ESM marks fifth anniversary
Luxembourg - The European Stability Mechanism has its fifth anniversary on Sunday as the permanent crisis resolution mechanism for sovereigns of the euro area. Set up by the countries of the euro area on 8 October 2012, the ESM helped to keep the euro together during the height of the euro debt crisis. Far-reaching economic and financial repairs were initiated in the context of ESM programmes in the countries hit the hardest by the crisis.
Together with its temporary predecessor, the European Financial Stability Facility (EFSF), the ESM has lent money to five countries: Greece, Ireland, Spain, Portugal and Cyprus. In exchange for the rescue loans, beneficiary countries had to implement reforms in order to make their economies sustainable and competitive, and to restructure their banking systems. Four of these countries are now economic success cases, with among the highest growth rates in the euro area. Greece is the only country that is still receiving new loans. It too can stand on its own two feet again if reforms continue.
“There is no doubt that the ESM will remain an anchor of stability in the euro area, and it is one of the great achievements coming out of the crisis that we have an ESM. I want to congratulate the ESM, and I’m looking forward to working with you,” said Jeroen Dijsselbloem, President of the Eurogroup of euro area finance ministers, and Chairman of the ESM Board of Governors.
The ESM welcomes the political debate about further reforms in the euro area. Monetary union today is much stronger than before the crisis, both economically and institutionally. A few remaining steps would have a major impact in protecting the economic stability of the euro area and in making it more robust.
“The ESM is a young institution but we have become an experienced firefighter during these last five years,” said Klaus Regling, Managing Director of the ESM since its inception. “The experience that we accumulated during these last few years will help us to play a useful role in the monetary union in the future, now that we are considering how to make it more resilient and more robust.”
Since the ESM’s inception in 2012, its membership has grown from 17 to 19. Latvia and Lithuania joined the ESM in 2014 and 2015 respectively, following their accession to the euro area.

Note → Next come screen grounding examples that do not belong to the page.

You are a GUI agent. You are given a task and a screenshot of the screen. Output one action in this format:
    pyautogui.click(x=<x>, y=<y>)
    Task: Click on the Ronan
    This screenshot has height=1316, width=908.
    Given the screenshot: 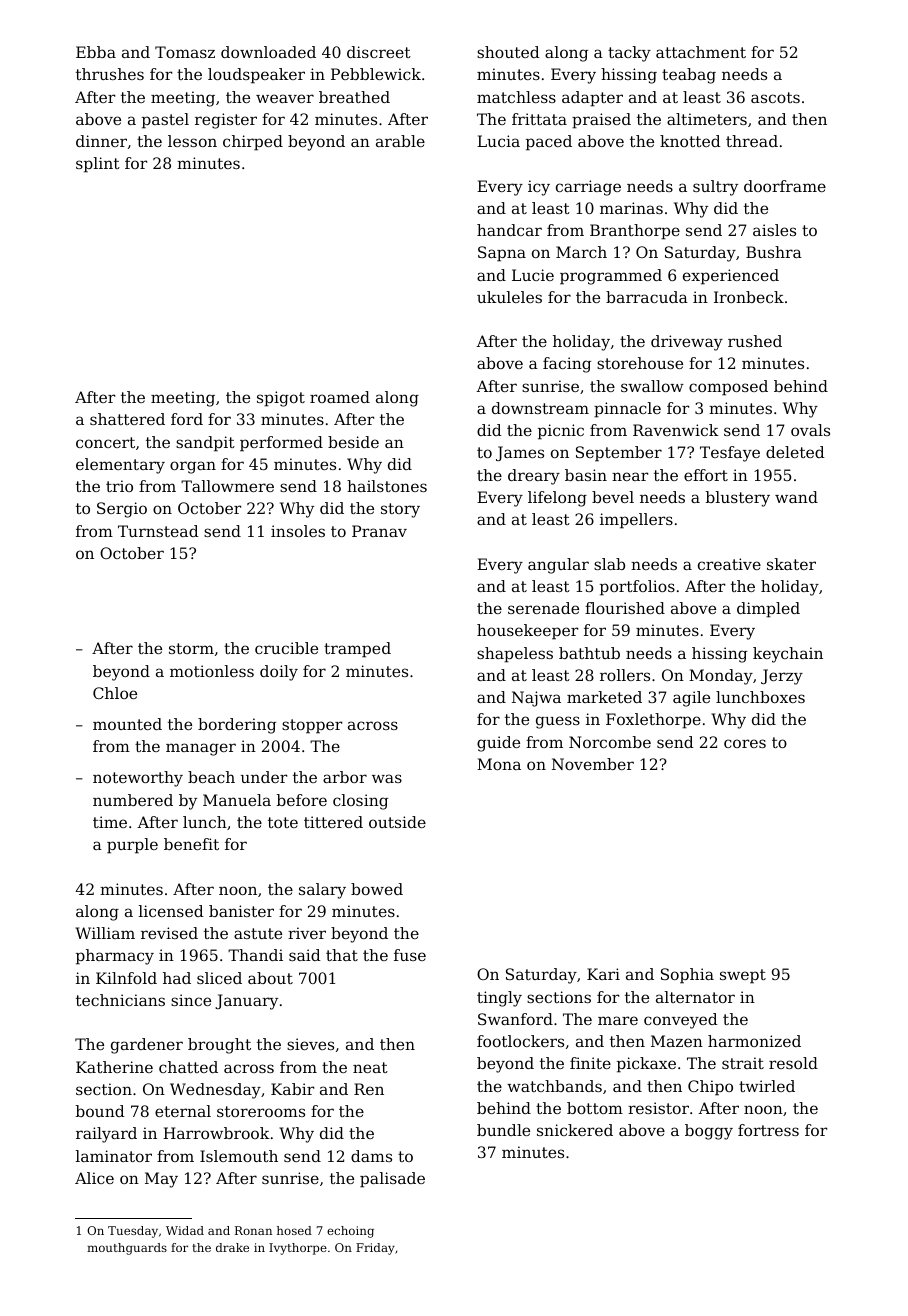 What is the action you would take?
    pyautogui.click(x=253, y=1230)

The ESM and EFSF together have €252 billion in loans outstanding, but they have not used taxpayer money to fund these programmes. Money is raised from investors, by regularly issuing bills and bonds in financial markets. The ESM can do so at very favourable rates because of its strong credit rating. This is due to its paid-in capital of €80 billion, which has been provided by the 19 members of the euro area.